4596  TRACE  [btpool0-6] openjpa.MetaData - Resolving metadata for
"wicket.quickstart.entities.Message@5779080".
4596  TRACE  [btpool0-6] openjpa.MetaData - 	Resolving field
"wicket.quickstart.entities.Message@5779080.id".
4604  TRACE  [btpool0-6] openjpa.MetaData - 	Resolving field
"wicket.quickstart.entities.Message@5779080.text".
4606  TRACE  [btpool0-6] openjpa.Enhance - Enhancing type "class
wicket.quickstart.entities.Message".

I'm not sure this is a Spring issue or an OpenJPA issue though. That
is why I'm trying to understand how all this should work.

(I'm trying to build a quickstart project for http://wicket.sf.net
that uses OpenJPA and Spring)

 S.

Re: Some integration questions

Posted by Craig L Russell <Cr...@Sun.COM>.
Hi,

On Oct 7, 2006, at 1:55 AM, Patrick Linskey wrote:

>> When OpenJPA is used in a Spring 2.0 environment that is deployed in
>> say Jetty 6.0, does that count as a J2EE or J2SE environment?
>
> I'm going to stay far far away from any attempts to define what
> constitutes a J2EE environment. Or a Java EE environment, for that
> matter.

Both J2EE (1.4 and earlier) and Java EE (5 and later) define an  
environment that provides a wide range of services, including but not  
limited to, a web container, a CMP container, management, naming  
services, ORB services, and several other JSRs. There is no similar  
definition of a "web server" in this world.

I'm not an expert in Jetty, but it seems to be "just a component"  
that is intended for integration with other products to provide a  
complete solution. So it doesn't appear to be even close to a Java EE  
server.

So you will usually be correct if you think of a web container as  
operating in a Java SE, not a Java EE environment.

Craig

Craig Russell
clr@apache.org http://db.apache.org/jdo



RE: Some integration questions

Posted by Patrick Linskey <pl...@bea.com>.
> When OpenJPA is used in a Spring 2.0 environment that is deployed in
> say Jetty 6.0, does that count as a J2EE or J2SE environment?

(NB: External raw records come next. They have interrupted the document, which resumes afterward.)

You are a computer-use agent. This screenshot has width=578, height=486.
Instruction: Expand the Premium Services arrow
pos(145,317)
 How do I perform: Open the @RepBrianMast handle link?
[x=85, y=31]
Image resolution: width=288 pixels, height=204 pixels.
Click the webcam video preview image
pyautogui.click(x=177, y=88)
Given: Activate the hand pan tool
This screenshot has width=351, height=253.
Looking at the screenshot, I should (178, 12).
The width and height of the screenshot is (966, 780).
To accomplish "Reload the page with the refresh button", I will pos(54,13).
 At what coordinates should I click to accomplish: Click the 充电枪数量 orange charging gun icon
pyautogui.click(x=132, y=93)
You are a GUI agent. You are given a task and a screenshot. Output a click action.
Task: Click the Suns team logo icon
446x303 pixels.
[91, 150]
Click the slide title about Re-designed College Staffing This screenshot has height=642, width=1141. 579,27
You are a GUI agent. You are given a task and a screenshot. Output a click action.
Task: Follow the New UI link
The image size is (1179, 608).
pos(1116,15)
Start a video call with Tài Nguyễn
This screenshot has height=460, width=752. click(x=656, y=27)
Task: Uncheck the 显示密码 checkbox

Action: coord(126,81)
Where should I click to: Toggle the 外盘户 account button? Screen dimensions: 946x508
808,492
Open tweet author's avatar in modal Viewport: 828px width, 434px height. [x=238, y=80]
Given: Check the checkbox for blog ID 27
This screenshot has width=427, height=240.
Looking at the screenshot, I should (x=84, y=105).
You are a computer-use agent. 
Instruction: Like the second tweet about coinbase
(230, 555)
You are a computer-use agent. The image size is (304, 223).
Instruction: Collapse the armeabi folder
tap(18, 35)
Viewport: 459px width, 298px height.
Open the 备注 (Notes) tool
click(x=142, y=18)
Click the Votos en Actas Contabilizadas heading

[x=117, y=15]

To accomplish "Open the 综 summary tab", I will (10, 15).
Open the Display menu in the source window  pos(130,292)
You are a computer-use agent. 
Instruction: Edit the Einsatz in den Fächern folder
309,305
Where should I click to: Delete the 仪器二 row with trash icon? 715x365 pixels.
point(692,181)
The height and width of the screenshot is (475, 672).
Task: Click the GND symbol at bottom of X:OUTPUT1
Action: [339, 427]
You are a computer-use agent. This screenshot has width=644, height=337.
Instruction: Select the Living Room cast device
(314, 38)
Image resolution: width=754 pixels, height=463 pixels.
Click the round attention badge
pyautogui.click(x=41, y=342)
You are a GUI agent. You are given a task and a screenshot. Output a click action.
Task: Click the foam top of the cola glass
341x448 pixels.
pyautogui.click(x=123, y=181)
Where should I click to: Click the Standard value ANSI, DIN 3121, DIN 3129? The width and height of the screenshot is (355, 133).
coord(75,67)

I'm going to stay far far away from any attempts to define what
constitutes a J2EE environment. Or a Java EE environment, for that
matter.

However, I think that the answer to your question is "approximately Java
EE". The JPA spec defines a contract between itself and a "container".
The spec implies that this is an EJB container, but really, the contract
is between the JPA persistence provider and a "persistence container".
That persistence container is responsible for doing a number of things.
Spring 2.0 is a persistence container.

> OpenJPA works with 'enhanced' classes. If I want do not want to run
> with an JVM agent or pre-compile/enhance my classes then it needs to
> be done at runtime. Actually, at class loading time. Right?

Correct.

> Is it technically possible to create a war file that without servlet
> container support contains code to correctly enhance classes? Or does
> this always need help from the code (in the container) that is
> actually loading the .war file and it's containing classes and .jar
> files?

In the general case, it should be technically possible -- just do some
classloading work in the war file. However, I expect more and more
servlet containers to become persistence containers. 

Also, in the specific case (Spring 2.0 + Jetty), you'll get
auto-enhancement out-of-the-box, modulo any bugs that haven't been
surfaced yet by us or the Spring team (thanks, Costin!).